New Tool to Quickly Cull Biobank Data, Accelerate Research of Genetic Diseases

New Tool to Quickly Cull Biobank Data, Accelerate Research of Genetic Diseases

A couple of computer scientists are getting ready to take the DNA testing technique that made Ancestry.com family trees possible to a whole new level, which may give doctors a powerful new tool against hereditary diseases such as breast cancer, diabetes and autism.

The National Human Genome Research Institute of the National Institutes of Health has awarded a $2.3 million grant to Shaojie Zhang, an associate professor of computer science from the University of Central Florida, and Degui Zhi, an associate professor of biomedical informatics from the University of Texas Health Science Center at Houston, to further develop their new genome informatics tool nicknamed RaPID for its speed and to build additional tools to address related population-genetics questions.

While finding out your genetic makeup is pretty cool, the NIH’s interest lies in the new technique because it could track down genetic disease markers across thousands, perhaps millions of people quickly. Access to that kind of data analysis could provide critical clues in developing treatments or cures. It’s an example of the power of big data.

“This method would allow us to study larger cohorts, say half a million individuals in a few minutes,” Zhang said. “Before the process was cumbersome and messy. Our approach is 100 times faster and much more accurate than current methods.”

RaPID is the first computationally feasible method for inferring identity-by-descent (IBD) segments among individuals in biobank-scale cohorts. The core algorithm within the tool lets researchers evaluate data in linear time. The tool allows researchers to identify shared DNA segments and reconstruct genetic history.

Last month, a suspect in California’s 40-year-old Golden State Killer cold case was identified using IBD segmentation. It took current technology hours to find a genetic match. It would take the RaPID technique seconds, Zhi said.

There are already huge banks of DNA samples in the United States and abroad such as TOPMed and the UK biobank . The material is collected from volunteers or those involved in studies who provide blood, tissue and other samples for research purposes. The banks have grown since the onset of precision medicine.

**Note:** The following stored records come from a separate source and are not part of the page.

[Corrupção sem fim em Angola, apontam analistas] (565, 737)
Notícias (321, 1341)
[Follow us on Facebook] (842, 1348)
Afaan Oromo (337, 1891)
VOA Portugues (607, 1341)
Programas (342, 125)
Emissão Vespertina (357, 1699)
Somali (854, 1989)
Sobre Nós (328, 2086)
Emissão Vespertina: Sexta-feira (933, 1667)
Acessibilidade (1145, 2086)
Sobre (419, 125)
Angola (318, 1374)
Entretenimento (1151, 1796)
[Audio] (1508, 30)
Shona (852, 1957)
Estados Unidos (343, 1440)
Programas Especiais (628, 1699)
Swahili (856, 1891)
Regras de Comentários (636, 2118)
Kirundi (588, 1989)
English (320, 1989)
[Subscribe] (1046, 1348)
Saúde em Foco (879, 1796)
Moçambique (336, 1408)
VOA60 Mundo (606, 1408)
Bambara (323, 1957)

“With this grant, our team is developing algorithms to identify shared DNA segments within large cohorts,” Zhi stated. “We aim to advance genetic research by building new informatics tools that reveal detailed genetic relationships between humans.”

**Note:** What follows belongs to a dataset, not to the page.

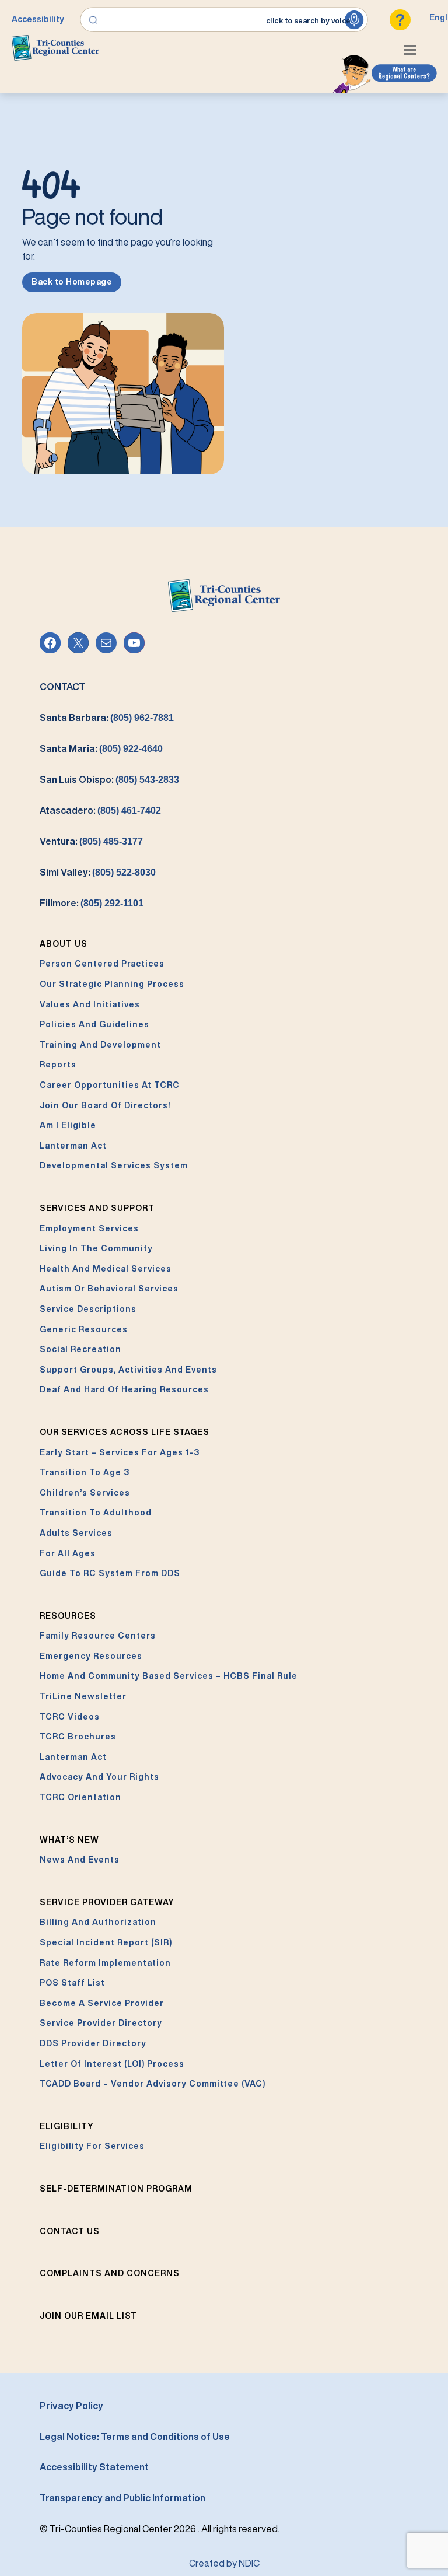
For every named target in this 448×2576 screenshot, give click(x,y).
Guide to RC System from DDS (110, 1573)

Zhang presented the team’s preliminary work at the 21st annual International Conference on Research in Computational Molecular Biology last year. The conference is one of the largest for the experts in the field.

Zhang joined UCF in 2007. He holds multiple degrees including a doctorate in computer science from the University of California at San Diego. Other UCF team members are computer science doctoral students Ardalan Naseri and Erwin Holzhauser.